Source records
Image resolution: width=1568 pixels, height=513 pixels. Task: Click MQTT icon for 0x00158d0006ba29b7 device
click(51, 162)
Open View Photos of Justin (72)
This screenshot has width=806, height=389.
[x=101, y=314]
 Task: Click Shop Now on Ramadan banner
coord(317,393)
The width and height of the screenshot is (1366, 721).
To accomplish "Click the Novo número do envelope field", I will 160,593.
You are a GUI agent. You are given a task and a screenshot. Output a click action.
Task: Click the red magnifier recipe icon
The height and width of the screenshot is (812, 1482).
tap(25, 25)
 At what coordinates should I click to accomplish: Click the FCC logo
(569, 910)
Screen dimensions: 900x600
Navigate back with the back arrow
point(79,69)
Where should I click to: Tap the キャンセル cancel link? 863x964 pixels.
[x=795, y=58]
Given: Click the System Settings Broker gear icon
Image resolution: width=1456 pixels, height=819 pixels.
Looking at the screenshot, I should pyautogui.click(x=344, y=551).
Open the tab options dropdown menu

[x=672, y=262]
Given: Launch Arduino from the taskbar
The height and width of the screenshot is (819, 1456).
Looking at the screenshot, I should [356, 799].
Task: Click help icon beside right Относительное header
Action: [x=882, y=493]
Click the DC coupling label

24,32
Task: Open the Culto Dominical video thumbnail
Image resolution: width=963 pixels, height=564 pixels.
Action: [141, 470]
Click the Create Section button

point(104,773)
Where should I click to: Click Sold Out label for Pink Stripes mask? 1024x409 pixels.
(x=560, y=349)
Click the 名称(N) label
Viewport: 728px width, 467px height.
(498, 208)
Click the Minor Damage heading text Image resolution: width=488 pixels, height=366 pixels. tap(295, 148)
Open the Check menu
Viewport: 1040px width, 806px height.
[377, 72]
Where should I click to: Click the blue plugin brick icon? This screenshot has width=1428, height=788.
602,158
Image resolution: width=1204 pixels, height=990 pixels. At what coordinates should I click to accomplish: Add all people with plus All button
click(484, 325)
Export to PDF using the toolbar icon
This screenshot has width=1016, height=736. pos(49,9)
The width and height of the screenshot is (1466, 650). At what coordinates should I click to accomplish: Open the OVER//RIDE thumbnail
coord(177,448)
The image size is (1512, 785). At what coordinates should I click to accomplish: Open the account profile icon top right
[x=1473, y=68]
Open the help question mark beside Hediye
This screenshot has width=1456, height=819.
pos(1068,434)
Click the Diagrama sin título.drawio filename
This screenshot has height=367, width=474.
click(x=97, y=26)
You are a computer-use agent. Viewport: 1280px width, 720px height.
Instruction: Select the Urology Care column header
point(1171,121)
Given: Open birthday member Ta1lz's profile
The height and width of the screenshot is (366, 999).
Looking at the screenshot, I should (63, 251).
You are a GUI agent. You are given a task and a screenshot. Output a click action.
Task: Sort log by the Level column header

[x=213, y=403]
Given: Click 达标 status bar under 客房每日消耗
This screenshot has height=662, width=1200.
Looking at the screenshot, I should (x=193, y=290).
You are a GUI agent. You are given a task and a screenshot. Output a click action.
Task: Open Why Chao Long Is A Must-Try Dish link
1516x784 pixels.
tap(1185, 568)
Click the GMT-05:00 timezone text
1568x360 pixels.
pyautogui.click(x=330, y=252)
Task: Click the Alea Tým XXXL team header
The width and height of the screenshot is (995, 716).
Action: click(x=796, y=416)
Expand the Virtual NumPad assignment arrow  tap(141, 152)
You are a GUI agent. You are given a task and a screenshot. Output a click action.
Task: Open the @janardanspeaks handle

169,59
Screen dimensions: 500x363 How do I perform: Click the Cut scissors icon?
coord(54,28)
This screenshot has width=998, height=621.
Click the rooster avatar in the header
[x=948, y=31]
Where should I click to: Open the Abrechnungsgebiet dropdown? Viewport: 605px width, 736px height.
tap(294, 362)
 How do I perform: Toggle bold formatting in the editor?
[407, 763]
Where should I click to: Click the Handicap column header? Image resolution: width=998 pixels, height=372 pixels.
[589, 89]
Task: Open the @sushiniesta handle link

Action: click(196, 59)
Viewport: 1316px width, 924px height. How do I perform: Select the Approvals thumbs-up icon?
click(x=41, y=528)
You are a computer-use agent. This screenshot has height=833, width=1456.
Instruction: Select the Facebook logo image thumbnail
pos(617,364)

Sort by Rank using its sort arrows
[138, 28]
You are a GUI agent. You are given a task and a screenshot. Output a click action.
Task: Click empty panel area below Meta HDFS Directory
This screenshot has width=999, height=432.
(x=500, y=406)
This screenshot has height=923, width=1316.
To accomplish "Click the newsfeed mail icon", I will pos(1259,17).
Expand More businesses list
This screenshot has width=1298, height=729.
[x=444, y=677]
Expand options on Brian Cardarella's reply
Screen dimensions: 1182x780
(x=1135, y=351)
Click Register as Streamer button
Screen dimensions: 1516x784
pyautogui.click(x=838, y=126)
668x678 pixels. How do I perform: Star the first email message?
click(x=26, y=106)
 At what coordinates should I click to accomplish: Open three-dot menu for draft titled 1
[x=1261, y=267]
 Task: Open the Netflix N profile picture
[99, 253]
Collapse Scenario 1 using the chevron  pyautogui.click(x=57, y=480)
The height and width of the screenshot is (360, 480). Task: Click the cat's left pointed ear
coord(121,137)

(Written instruction):
Reproduce every one of the lines above verbatim, from the first to the last.

(Correct response):
Image resolution: width=1568 pixels, height=513 pixels. Task: Click MQTT icon for 0x00158d0006ba29b7 device
click(51, 162)
Open View Photos of Justin (72)
This screenshot has width=806, height=389.
[x=101, y=314]
 Task: Click Shop Now on Ramadan banner
coord(317,393)
The width and height of the screenshot is (1366, 721).
To accomplish "Click the Novo número do envelope field", I will 160,593.
You are a GUI agent. You are given a task and a screenshot. Output a click action.
Task: Click the red magnifier recipe icon
The height and width of the screenshot is (812, 1482).
tap(25, 25)
 At what coordinates should I click to accomplish: Click the FCC logo
(569, 910)
Screen dimensions: 900x600
Navigate back with the back arrow
point(79,69)
Where should I click to: Tap the キャンセル cancel link? 863x964 pixels.
[x=795, y=58]
Given: Click the System Settings Broker gear icon
Image resolution: width=1456 pixels, height=819 pixels.
Looking at the screenshot, I should pyautogui.click(x=344, y=551).
Open the tab options dropdown menu

[x=672, y=262]
Given: Launch Arduino from the taskbar
The height and width of the screenshot is (819, 1456).
Looking at the screenshot, I should [356, 799].
Task: Click help icon beside right Относительное header
Action: [x=882, y=493]
Click the DC coupling label

24,32
Task: Open the Culto Dominical video thumbnail
Image resolution: width=963 pixels, height=564 pixels.
Action: [141, 470]
Click the Create Section button

point(104,773)
Where should I click to: Click Sold Out label for Pink Stripes mask? 1024x409 pixels.
(x=560, y=349)
Click the 名称(N) label
Viewport: 728px width, 467px height.
(498, 208)
Click the Minor Damage heading text Image resolution: width=488 pixels, height=366 pixels. tap(295, 148)
Open the Check menu
Viewport: 1040px width, 806px height.
[377, 72]
Where should I click to: Click the blue plugin brick icon? This screenshot has width=1428, height=788.
602,158
Image resolution: width=1204 pixels, height=990 pixels. At what coordinates should I click to accomplish: Add all people with plus All button
click(484, 325)
Export to PDF using the toolbar icon
This screenshot has width=1016, height=736. pos(49,9)
The width and height of the screenshot is (1466, 650). At what coordinates should I click to accomplish: Open the OVER//RIDE thumbnail
coord(177,448)
The image size is (1512, 785). At what coordinates should I click to accomplish: Open the account profile icon top right
[x=1473, y=68]
Open the help question mark beside Hediye
This screenshot has width=1456, height=819.
pos(1068,434)
Click the Diagrama sin título.drawio filename
This screenshot has height=367, width=474.
click(x=97, y=26)
You are a computer-use agent. Viewport: 1280px width, 720px height.
Instruction: Select the Urology Care column header
point(1171,121)
Given: Open birthday member Ta1lz's profile
The height and width of the screenshot is (366, 999).
Looking at the screenshot, I should (63, 251).
You are a GUI agent. You are given a task and a screenshot. Output a click action.
Task: Sort log by the Level column header

[x=213, y=403]
Given: Click 达标 status bar under 客房每日消耗
This screenshot has height=662, width=1200.
Looking at the screenshot, I should (x=193, y=290).
You are a GUI agent. You are given a task and a screenshot. Output a click action.
Task: Open Why Chao Long Is A Must-Try Dish link
1516x784 pixels.
tap(1185, 568)
Click the GMT-05:00 timezone text
1568x360 pixels.
pyautogui.click(x=330, y=252)
Task: Click the Alea Tým XXXL team header
The width and height of the screenshot is (995, 716).
Action: click(x=796, y=416)
Expand the Virtual NumPad assignment arrow  tap(141, 152)
You are a GUI agent. You are given a task and a screenshot. Output a click action.
Task: Open the @janardanspeaks handle

169,59
Screen dimensions: 500x363 How do I perform: Click the Cut scissors icon?
coord(54,28)
This screenshot has width=998, height=621.
Click the rooster avatar in the header
[x=948, y=31]
Where should I click to: Open the Abrechnungsgebiet dropdown? Viewport: 605px width, 736px height.
tap(294, 362)
 How do I perform: Toggle bold formatting in the editor?
[407, 763]
Where should I click to: Click the Handicap column header? Image resolution: width=998 pixels, height=372 pixels.
[589, 89]
Task: Open the @sushiniesta handle link

Action: click(196, 59)
Viewport: 1316px width, 924px height. How do I perform: Select the Approvals thumbs-up icon?
click(x=41, y=528)
You are a computer-use agent. This screenshot has height=833, width=1456.
Instruction: Select the Facebook logo image thumbnail
pos(617,364)

Sort by Rank using its sort arrows
[138, 28]
You are a GUI agent. You are given a task and a screenshot. Output a click action.
Task: Click empty panel area below Meta HDFS Directory
This screenshot has width=999, height=432.
(x=500, y=406)
This screenshot has height=923, width=1316.
To accomplish "Click the newsfeed mail icon", I will pos(1259,17).
Expand More businesses list
This screenshot has width=1298, height=729.
[x=444, y=677]
Expand options on Brian Cardarella's reply
Screen dimensions: 1182x780
(x=1135, y=351)
Click Register as Streamer button
Screen dimensions: 1516x784
pyautogui.click(x=838, y=126)
668x678 pixels. How do I perform: Star the first email message?
click(x=26, y=106)
 At what coordinates should I click to accomplish: Open three-dot menu for draft titled 1
[x=1261, y=267]
 Task: Open the Netflix N profile picture
[99, 253]
Collapse Scenario 1 using the chevron  pyautogui.click(x=57, y=480)
The height and width of the screenshot is (360, 480). Task: Click the cat's left pointed ear
coord(121,137)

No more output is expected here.